START SOURCE PASSAGE

Below is an article that addresses a growing problem in our mental health communities. Suicide prevention has become the number one issue in psychiatric facilities, partially because of the “imminent danger” issue of mental health commitments and partially because of the rise in the rate of those planning or thinking about ending their lives due to stressors viewed as “out of their control” such as financial, family, parenting, employment stresses.
Another factor that is fueling this growing trend is the number of children and adolescents who, for whatever reason, seem to see suicide as the “only way out” of current distress. For some reason, we are not building any resilience into our youths and they are suffering the consequences.
When you read this article, think about all the people you hear daily talking about “killing myself” as a response to overwhelming stress. I think you may be surprised at the results you come to.
This is a pervasive problem that needs to be addressed, and I am really excited to see a study that supports the anecdotal information of nurses working in this field.
Let me know what you think, or let me know what the results of your study are won’t you?
Nearly 8.3 million adults (age 18 and older) in the U.S. (3.7 percent) had serious thoughts of committing suicide in the past year according to the first national scientific survey of its size on this public health problem. The study by the Substance Abuse and Mental Health Services Administration (SAMHSA) also shows that 2.3 million adult Americans made a suicide plan in the past year and that 1.1 million adults – 0.5 percent of all adult Americans – had actually attempted suicide in the past year.
The study provides important insights into the nature and scope of suicidal thoughts and behaviors. For example, the risk of suicidal thoughts, planning and attempts varies significantly among age groups. Young adults aged 18 to 25 were far more likely to have seriously considered suicide in the past year than those aged 26 to 49 (6.7 percent versus 3.9 percent), and nearly three times more likely than those aged 50 or older (2.3 percent). These disparities in risk levels among younger and older adults also were found in suicide planning and suicide attempts.

END SOURCE PASSAGE
START EXTRACTED INFORMATION

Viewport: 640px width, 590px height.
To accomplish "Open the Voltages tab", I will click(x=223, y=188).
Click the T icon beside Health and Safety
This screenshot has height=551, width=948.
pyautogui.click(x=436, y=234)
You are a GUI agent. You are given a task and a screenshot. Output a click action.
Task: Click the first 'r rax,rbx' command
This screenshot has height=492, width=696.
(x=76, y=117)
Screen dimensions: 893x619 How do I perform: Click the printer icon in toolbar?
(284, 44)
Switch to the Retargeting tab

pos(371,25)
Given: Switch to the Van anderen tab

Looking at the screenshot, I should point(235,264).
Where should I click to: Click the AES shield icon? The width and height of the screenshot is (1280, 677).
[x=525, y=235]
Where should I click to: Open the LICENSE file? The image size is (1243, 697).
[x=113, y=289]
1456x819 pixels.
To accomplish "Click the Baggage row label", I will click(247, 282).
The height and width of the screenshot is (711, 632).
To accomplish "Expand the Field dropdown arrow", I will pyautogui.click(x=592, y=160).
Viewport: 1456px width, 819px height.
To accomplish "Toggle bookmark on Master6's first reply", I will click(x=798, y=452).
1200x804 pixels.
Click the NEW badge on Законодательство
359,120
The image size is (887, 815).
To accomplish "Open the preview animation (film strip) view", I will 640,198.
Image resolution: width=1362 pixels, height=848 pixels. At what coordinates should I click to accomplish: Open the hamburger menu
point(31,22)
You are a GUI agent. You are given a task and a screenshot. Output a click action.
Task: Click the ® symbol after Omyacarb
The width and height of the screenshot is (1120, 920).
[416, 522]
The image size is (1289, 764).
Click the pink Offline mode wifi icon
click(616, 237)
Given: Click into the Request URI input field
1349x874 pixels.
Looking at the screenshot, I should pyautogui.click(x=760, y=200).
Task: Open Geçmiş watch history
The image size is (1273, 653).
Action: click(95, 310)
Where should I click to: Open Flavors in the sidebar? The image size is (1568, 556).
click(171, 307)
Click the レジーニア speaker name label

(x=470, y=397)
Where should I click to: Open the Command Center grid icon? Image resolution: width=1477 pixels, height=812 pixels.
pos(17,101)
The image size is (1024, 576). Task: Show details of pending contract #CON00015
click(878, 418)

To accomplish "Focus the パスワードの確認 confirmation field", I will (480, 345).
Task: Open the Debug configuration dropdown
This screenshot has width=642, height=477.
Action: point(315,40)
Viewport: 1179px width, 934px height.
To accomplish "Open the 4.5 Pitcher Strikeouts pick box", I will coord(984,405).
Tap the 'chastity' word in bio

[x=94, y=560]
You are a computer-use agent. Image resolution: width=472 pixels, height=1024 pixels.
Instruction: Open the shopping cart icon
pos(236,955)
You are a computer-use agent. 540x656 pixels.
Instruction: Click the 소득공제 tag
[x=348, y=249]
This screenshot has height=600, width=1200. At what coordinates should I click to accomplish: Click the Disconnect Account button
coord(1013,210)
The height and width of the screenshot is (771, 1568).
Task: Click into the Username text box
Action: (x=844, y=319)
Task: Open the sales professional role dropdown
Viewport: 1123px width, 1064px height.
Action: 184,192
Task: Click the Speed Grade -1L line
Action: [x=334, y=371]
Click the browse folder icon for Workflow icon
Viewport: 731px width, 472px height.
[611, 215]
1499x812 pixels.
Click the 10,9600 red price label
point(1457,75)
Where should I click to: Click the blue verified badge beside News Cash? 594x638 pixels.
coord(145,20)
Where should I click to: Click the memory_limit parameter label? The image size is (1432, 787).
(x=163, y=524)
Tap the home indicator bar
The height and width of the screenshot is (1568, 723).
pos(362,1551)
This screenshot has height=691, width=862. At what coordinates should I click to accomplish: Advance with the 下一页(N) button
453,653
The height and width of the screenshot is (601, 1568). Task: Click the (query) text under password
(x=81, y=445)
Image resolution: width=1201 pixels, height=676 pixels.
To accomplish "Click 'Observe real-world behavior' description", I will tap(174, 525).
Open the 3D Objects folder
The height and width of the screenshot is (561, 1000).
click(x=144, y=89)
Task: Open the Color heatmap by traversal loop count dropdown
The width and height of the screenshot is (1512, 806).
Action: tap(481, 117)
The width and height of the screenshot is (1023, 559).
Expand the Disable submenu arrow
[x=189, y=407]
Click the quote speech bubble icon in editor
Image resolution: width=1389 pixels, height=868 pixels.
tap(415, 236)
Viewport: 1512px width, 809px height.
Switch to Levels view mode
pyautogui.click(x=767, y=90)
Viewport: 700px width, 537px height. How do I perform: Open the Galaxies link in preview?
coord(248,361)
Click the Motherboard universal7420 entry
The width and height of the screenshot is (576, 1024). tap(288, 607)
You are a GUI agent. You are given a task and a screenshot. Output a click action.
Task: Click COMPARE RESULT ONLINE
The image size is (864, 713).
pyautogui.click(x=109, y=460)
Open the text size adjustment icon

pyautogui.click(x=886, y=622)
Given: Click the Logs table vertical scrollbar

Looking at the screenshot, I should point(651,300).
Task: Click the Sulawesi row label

END EXTRACTED INFORMATION

PROBLEMS TO WORK ON >>
(a) How would you say this sentence from the suicide prevention post in Spanish: "The study provides important insights into the nature and scope of suicidal thoughts and behaviors."?
(b) Could you print the suicide prevention post starting with "This is a pervasive" and going on through "in this field."?
(c) What would come next in the suicide prevention post? Write what follows its last sentence.
The records have nothing to do with the suicide prevention post.

ANSWERS TO EACH TASK >>
(a) El estudio ofrece información importante sobre la naturaleza y el alcance de los pensamientos y las conductas suicidas.

(b)
This is a pervasive problem that needs to be addressed, and I am really excited to see a study that supports the anecdotal information of nurses working in this field.

(c)
Substance use disorders also were associated with an increase in the risk of seriously considering, planning or attempting suicide. People experiencing substance abuse disorders within the past year were more than three times as likely to have seriously considered committing suicide as those who had not experienced a substance abuse disorder (11.0 percent versus 3.0 percent). Those with past year substance abuse disorders were also 4 times more likely to have planned a suicide than those without substance abuse disorders (3.4 percent versus 0.8 percent), and nearly seven times more likely to have attempted suicide (2.0 percent versus 0.3 percent).
The study also revealed that adult females had marginally higher levels of suicidal thoughts and behaviors than males in the past year.
“This study offers a far greater understanding of just how pervasive the risk of suicide is in our nation and how many of us are potentially affected by it,” said SAMHSA Acting Administrator, Eric Broderick, D.D.S., M.P.H. “While there are places that people in crisis can turn to for help like the National Suicide Prevention Lifeline 1-800-273-TALK, the magnitude of the public health crisis revealed by this study should motivate us as a nation to do everything possible to reach out and help the millions who are at risk — preferably well before they are in immediate danger.”
The study notes that only 62.3 percent of adults who had attempted suicide in the past year received medical attention for their suicide attempts. It also notes that 46.0 percent of those attempting suicide stayed in a hospital overnight or longer for treatment of their suicide attempts.